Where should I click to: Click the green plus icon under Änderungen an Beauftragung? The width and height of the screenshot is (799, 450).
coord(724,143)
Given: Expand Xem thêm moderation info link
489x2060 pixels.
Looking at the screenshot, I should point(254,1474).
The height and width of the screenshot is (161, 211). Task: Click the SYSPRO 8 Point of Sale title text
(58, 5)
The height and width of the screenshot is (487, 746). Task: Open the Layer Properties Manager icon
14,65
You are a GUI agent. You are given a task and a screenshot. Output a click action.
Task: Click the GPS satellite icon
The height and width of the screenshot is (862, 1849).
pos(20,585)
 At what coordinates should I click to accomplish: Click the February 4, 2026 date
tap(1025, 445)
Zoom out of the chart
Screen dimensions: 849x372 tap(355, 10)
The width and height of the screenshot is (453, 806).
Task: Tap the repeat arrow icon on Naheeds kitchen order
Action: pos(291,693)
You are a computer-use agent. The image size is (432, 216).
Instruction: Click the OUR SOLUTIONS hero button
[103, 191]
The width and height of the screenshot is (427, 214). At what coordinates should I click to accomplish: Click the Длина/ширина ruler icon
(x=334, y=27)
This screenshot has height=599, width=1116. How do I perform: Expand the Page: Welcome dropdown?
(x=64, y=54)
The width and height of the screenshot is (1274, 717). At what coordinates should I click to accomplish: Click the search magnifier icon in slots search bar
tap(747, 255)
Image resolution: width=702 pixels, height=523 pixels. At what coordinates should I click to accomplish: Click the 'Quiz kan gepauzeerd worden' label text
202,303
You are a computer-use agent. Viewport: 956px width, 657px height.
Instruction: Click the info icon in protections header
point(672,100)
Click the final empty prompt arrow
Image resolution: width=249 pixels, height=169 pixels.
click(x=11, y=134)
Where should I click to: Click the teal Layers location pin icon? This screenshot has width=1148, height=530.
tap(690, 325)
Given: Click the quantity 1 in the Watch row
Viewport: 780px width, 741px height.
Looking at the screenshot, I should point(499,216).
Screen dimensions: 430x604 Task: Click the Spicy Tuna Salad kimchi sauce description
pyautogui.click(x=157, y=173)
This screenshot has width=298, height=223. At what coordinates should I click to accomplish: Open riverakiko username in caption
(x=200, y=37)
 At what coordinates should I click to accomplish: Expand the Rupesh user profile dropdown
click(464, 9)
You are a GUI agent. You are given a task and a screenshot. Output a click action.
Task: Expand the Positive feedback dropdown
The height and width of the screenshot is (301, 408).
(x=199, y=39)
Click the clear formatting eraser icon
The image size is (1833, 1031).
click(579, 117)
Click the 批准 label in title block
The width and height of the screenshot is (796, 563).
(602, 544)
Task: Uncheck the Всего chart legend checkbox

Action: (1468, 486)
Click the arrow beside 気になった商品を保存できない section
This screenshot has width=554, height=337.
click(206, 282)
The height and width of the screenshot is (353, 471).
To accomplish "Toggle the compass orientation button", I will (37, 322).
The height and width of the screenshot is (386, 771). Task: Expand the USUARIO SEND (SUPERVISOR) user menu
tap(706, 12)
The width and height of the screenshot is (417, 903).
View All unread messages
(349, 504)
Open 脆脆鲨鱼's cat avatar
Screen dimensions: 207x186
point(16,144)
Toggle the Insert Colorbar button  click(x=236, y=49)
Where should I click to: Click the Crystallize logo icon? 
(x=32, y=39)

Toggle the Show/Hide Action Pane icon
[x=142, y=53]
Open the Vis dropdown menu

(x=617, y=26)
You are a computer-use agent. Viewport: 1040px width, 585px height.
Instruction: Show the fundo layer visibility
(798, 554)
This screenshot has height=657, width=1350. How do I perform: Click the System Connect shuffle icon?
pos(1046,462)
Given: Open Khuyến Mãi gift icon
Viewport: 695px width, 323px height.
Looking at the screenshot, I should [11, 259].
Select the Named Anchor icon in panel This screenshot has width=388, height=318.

● **BRIEF**: Put the stretch of the material above that opens with the line containing "This screenshot has height=599, width=1116." and closes with the line containing "tap(747, 255)", both included, into a Markdown table with the columns Row and Text. Give each line its own numbered row and leave out blank lines.

● **CORRECT OUTPUT**:
| Row | Text |
|---|---|
| 1 | This screenshot has height=599, width=1116. How do I perform: Expand the Page: Welcome dropdown? |
| 2 | (x=64, y=54) |
| 3 | The width and height of the screenshot is (1274, 717). At what coordinates should I click to accomplish: Click the search magnifier icon in slots search bar |
| 4 | tap(747, 255) |